• Activity: Restate the whole listing exactly.

-=-=-=-=-

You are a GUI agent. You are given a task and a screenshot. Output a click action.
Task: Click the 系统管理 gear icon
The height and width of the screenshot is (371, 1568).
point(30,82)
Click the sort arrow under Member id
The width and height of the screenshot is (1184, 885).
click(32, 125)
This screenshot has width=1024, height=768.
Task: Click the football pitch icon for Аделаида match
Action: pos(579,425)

-=-=-=-=-

• Completed exercise:
You are a GUI agent. You are given a task and a screenshot. Output a click action.
Task: Click the 系统管理 gear icon
The height and width of the screenshot is (371, 1568).
point(30,82)
Click the sort arrow under Member id
The width and height of the screenshot is (1184, 885).
click(32, 125)
This screenshot has width=1024, height=768.
Task: Click the football pitch icon for Аделаида match
Action: pos(579,425)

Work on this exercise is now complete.